DATA UNDER STUDY
----------------------------------------

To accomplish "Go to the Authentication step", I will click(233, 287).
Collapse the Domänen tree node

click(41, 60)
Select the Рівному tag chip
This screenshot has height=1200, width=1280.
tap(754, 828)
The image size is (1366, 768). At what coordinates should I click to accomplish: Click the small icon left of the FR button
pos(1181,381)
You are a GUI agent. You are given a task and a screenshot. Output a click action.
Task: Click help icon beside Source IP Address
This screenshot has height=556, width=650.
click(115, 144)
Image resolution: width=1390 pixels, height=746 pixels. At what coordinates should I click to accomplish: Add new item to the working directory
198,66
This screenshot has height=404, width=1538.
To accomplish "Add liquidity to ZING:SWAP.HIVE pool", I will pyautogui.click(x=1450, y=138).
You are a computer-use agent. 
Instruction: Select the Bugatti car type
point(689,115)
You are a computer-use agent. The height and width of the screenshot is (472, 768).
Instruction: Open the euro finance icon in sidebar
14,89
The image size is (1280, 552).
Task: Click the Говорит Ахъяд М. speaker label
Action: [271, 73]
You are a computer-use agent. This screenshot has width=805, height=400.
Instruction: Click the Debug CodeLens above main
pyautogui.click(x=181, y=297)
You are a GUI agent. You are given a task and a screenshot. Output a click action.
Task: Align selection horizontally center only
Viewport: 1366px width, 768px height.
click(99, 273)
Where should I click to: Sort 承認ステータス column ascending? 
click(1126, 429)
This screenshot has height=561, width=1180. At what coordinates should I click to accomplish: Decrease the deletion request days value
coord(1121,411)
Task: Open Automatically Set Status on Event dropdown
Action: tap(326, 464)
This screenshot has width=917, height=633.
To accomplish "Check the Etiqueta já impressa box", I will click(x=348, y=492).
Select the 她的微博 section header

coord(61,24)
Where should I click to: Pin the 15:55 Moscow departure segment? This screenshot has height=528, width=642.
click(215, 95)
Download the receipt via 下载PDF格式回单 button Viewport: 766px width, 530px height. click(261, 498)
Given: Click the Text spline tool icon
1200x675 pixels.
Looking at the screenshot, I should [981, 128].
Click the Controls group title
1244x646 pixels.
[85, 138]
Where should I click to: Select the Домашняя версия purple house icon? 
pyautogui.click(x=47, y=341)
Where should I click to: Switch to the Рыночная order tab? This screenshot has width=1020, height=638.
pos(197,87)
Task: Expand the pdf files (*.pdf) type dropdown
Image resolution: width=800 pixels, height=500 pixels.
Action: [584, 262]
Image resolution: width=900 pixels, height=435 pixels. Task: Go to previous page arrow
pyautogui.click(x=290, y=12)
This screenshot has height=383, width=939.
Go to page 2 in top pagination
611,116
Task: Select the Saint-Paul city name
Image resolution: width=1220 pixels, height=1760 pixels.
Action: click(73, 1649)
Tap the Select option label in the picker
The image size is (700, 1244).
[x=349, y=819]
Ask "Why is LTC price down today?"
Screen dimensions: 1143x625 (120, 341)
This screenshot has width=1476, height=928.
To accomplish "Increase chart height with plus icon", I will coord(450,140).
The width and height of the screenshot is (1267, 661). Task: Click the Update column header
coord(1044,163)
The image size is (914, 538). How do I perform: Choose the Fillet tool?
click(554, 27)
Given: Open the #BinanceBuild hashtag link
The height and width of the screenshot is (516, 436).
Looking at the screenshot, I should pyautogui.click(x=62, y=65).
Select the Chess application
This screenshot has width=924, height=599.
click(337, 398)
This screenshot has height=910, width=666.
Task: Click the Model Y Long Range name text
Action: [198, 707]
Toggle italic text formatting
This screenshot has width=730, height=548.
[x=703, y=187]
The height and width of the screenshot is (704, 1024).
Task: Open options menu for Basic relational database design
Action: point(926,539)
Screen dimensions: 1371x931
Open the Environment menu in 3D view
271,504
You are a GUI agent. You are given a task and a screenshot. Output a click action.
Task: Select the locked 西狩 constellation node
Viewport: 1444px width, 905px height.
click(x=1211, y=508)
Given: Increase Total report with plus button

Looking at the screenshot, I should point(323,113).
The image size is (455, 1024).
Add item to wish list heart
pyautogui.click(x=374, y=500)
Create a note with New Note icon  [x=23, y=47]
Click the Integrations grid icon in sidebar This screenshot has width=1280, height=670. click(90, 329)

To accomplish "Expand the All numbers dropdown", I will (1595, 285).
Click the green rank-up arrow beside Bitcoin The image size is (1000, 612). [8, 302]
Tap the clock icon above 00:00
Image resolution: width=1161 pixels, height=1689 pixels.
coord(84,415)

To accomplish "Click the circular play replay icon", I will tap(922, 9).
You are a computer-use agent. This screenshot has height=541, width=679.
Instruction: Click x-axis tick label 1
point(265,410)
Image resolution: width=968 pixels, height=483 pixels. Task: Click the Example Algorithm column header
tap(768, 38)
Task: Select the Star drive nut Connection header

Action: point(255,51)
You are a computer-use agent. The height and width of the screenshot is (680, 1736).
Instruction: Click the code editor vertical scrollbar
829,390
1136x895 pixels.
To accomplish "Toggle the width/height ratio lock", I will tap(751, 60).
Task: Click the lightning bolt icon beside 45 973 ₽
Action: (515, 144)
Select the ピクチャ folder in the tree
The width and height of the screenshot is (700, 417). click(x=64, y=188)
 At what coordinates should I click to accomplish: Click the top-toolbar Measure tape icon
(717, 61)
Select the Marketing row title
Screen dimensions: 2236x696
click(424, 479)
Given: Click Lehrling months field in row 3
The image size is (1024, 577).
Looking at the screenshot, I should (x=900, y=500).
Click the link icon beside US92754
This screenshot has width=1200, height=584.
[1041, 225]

----------------------------------------

WHAT THIS TASK INVOLVES
Look through the material above for "link" and copy the lines that have it.

OUTPUT OF THE EXERCISE
Given: Open the #BinanceBuild hashtag link
Click the link icon beside US92754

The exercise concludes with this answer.